Tianna O'Connor is the school's star player. She's in Grade 12, and is a starter for the Ross L. Gray Lady Raiders. The 17-year-old has been with the team for three seasons — and they've won three straight provincial titles.
"I think it brings the community together and it shows just because we are a small town, we can still do stuff. They might think the city teams have thousands of people, so they are great. But it still shows we can do it," said O'Connor.
This year, the provincial championships were held in Rosenort, Manitoba. Every athlete feels the pressure, but for O'Connor, it's been building for five decades.
Doris Hovorka is Tianna's grandmother. She has been involved with basketball in Sprague for the last 50 years.
Hovorka is a retired teacher and now runs the local museum. All of her daughters were dominant players for the Lady Raiders in the 80's and 90's.
"Basketball has been a big thing, going through many families in the community. Four of my daughters played basketball and they were all stars," said Hovorka.
It was Doris and her husband who brought the sport of basketball to Sprague in the first place.
"My husband started basketball while principal of the school.
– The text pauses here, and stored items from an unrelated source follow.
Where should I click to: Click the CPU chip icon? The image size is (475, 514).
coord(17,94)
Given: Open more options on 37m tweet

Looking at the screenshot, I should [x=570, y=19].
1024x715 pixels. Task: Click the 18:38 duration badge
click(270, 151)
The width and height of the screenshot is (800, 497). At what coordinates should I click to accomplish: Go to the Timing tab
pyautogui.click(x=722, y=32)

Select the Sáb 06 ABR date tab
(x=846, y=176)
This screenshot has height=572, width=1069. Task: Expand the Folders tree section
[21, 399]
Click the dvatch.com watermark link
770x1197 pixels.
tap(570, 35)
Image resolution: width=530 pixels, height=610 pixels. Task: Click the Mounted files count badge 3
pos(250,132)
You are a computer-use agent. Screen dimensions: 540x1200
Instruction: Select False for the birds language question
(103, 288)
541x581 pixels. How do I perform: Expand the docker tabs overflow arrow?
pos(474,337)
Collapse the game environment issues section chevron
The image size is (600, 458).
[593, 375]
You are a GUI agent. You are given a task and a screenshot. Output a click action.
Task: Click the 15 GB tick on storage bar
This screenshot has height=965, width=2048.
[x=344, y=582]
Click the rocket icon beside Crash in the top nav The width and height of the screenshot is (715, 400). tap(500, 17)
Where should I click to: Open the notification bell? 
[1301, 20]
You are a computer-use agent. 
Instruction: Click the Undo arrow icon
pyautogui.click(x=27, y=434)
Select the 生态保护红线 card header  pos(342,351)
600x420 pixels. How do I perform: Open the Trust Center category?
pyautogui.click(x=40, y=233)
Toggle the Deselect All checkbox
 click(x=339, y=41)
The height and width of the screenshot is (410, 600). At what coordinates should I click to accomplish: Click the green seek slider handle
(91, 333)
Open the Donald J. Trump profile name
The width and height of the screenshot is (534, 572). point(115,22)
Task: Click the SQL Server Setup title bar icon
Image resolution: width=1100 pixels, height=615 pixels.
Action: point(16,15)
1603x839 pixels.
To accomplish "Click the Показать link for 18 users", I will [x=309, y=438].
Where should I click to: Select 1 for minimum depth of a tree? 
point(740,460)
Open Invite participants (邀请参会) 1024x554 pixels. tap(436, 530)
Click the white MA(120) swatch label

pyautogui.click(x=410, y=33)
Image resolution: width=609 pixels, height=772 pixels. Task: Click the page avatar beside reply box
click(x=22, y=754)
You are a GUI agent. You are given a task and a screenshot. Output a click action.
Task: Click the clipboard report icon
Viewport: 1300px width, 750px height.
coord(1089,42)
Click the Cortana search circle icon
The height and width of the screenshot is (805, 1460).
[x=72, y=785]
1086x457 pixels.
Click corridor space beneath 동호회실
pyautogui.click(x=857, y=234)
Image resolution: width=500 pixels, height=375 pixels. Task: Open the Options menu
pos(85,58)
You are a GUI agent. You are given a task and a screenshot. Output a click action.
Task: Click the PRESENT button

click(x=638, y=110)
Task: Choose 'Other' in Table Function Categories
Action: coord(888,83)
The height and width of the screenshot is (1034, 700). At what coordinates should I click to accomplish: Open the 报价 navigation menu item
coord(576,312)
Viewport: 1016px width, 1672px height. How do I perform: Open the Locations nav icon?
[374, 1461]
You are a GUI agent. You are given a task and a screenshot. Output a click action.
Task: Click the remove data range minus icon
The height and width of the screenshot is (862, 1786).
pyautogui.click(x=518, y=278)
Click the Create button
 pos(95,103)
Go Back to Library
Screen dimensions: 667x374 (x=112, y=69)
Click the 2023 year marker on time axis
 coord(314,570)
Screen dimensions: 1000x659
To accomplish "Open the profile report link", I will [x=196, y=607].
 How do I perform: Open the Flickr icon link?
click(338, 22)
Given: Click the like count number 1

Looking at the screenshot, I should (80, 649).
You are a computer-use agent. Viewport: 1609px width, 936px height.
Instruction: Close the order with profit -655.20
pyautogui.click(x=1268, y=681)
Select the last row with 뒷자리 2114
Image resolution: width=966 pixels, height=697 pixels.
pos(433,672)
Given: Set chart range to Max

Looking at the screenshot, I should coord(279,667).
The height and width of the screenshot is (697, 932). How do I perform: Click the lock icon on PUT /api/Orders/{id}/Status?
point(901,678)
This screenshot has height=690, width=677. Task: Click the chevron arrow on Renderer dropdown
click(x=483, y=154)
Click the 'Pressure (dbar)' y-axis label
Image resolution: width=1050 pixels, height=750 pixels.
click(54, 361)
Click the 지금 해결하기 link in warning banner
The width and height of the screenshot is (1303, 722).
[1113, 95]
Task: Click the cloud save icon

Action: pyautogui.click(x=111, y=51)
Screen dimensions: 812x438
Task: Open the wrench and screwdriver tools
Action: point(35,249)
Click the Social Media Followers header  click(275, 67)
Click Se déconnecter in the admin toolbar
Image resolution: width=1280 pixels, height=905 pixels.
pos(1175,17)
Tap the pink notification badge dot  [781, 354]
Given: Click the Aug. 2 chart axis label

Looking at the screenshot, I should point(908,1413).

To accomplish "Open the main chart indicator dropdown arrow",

There were very little sports in the school. We hired the first head coach in 1968. That is how it all started," said Hovorka.
"Basketball is in the blood," agreed Tianna's mom, Melissa Hovorka.
The Lady Raiders faced an uphill battle this year. Four of the starters from the past championship team graduated, leaving O'Connor leading a new group of players and trying to keep the winning tradition alive.
Sprague lost the opening game of the tournament, putting the team on the consolation side of the provincials. Not the outcome the team or fans hoped for.
"I felt bad at first, after a loss. I felt like I was disappointing someone. I would have liked to win for coach, and team," said O'Connor in the locker room after the game.
"I am going to give her a big hug. Tell her she will be OK, get on to the next game. Start all over and do it again," said Melissa before seeing her daughter.
And even though they walked away with the consolation prize, Tianna was voted the most valuable player of the tournament.
"It is a great pleasure watching my team succeed and how much we worked to get to where we were," said Coach Darryl Pederson, "It was a pleasure to coach Tianna."
In the end, Tianna will go in the record books with 101 total wins. Her coach also goes in as the longest-serving coach in the team's history. They'll each have a spot in the local museum.
Right now, in that museum, Tianna's grandmother is curating a 50 Years of Basketball exhibit for a community celebration in May.
"Somebody had to start basketball, but the community has been behind the sport since the beginning," she said. "It is important to have kids in sports, helps them grow. I'm proud of all my kids."